# How to calculate the area difference of an integral cut at a line with slope?

Using trapezoidal method (because I have a vector and no function is available) I know how to calculate the area difference one gets when the integral (Fig. 1) is cut by a horizontal line such as the mean (Fig. 2). The areas above the line become positive, the areas below negative.

$$\quad\sum_{k=1}^{N}\frac{x_{ik-1} + x_{ik}}{2}\Delta t_k-\bar{x}_{i}\big(t_{k} - t_{1}\big)$$

But how to do this when the line has a slope, such as a quantile regression line (Fig. 3)?

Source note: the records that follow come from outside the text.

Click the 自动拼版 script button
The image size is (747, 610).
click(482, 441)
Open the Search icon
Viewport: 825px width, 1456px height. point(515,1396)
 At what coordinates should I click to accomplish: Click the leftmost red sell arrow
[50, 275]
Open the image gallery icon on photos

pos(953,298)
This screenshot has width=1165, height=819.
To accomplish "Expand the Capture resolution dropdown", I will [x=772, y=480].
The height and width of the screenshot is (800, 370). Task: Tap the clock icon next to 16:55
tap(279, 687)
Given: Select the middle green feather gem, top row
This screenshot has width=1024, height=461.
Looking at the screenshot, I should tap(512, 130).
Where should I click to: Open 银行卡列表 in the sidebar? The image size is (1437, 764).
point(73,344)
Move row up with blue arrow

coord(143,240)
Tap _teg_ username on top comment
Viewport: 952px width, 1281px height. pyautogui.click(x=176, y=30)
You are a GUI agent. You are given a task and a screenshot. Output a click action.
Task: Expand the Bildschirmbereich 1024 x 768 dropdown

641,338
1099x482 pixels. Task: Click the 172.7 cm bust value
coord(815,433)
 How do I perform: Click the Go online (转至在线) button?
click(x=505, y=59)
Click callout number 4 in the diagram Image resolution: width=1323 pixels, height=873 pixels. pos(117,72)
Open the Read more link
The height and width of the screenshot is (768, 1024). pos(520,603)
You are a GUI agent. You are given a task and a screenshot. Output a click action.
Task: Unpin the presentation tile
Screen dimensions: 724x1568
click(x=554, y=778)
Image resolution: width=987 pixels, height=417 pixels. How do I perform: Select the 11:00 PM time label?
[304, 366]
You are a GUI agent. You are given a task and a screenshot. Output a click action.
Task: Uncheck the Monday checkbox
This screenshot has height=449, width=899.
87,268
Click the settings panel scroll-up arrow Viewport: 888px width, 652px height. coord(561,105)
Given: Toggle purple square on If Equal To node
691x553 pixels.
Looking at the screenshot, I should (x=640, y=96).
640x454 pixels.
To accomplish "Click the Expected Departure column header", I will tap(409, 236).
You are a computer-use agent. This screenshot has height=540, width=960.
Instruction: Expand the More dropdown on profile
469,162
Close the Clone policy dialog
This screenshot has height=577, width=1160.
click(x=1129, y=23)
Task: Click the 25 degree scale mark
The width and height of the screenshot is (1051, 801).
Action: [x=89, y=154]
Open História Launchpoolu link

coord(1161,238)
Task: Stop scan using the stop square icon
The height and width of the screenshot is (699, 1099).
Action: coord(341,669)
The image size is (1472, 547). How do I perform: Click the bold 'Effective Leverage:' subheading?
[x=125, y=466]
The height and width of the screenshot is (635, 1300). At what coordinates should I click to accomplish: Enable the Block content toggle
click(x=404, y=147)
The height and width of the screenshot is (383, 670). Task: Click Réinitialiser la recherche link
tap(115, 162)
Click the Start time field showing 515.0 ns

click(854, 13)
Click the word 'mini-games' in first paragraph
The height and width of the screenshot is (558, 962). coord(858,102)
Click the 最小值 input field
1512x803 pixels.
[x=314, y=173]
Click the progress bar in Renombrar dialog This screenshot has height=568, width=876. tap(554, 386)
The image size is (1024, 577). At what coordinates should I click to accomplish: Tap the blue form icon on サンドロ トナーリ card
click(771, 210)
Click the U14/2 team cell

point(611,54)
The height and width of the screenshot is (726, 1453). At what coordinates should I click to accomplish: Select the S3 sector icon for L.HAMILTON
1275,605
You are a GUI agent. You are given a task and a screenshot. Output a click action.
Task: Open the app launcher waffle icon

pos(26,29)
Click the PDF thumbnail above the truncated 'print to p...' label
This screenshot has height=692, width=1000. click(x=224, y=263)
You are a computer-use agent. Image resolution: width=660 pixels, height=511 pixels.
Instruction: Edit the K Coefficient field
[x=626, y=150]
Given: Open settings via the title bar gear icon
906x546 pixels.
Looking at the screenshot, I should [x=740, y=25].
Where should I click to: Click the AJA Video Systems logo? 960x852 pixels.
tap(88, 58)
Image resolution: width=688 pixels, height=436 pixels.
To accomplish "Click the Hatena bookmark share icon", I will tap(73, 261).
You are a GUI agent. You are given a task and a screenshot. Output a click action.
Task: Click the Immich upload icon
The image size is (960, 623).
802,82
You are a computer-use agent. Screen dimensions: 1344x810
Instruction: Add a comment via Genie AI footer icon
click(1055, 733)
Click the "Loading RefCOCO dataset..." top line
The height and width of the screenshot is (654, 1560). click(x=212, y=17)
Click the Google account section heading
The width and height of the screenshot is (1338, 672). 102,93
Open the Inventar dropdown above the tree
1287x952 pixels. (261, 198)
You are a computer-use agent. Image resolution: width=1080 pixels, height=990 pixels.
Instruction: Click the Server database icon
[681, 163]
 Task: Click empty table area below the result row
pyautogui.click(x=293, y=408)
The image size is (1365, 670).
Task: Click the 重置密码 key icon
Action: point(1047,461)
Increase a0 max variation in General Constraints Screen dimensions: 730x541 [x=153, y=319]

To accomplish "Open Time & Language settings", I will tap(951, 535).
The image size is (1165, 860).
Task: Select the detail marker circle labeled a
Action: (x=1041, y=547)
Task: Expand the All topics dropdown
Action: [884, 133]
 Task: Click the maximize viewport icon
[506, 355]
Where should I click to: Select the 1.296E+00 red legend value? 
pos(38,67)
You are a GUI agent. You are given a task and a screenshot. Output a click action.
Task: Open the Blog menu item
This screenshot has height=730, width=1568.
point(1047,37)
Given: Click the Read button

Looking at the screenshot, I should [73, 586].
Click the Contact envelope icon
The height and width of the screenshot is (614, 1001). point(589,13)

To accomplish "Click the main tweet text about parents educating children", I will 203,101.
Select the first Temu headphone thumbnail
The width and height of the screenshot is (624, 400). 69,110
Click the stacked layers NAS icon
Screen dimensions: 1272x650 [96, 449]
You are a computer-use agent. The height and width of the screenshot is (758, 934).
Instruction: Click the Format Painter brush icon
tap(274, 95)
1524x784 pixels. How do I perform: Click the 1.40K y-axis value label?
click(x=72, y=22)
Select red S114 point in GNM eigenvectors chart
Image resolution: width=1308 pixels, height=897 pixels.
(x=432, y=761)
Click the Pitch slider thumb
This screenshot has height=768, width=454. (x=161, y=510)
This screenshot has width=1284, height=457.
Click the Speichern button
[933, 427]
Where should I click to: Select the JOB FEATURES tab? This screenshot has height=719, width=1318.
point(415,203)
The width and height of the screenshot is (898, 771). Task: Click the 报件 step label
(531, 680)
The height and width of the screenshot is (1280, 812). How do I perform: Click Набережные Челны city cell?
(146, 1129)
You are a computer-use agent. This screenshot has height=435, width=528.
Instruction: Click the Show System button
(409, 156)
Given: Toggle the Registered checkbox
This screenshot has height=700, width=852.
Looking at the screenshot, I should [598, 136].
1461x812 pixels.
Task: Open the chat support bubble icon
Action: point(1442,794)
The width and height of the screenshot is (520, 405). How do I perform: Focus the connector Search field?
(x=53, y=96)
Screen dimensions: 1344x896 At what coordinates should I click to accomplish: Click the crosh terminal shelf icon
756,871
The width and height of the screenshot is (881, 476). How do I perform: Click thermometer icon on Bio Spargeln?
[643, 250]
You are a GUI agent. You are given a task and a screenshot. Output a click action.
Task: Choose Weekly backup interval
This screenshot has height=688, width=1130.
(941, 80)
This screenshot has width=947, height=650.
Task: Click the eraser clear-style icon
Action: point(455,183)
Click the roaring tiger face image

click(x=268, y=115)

• Your question is very hard to understand. Are you asking how to draw a line such that the areas on both sides compensate each other ? If the slope is known, solve the horizontal problem on $x-st$. – Yves Daoust Feb 15 at 10:59
• Apologies, I've edited the question, hope now it's clear. I'm looking for what's left when a given line cuts the integral and some compensation occurs. – jay.sf Feb 15 at 11:29
• Just subtract the line. – Yves Daoust Feb 15 at 11:30
• Do you mean, just replace the part after the first minus with the line slope? – jay.sf Feb 15 at 11:43
• Replace $x$ by $x-st$. – Yves Daoust Feb 15 at 11:52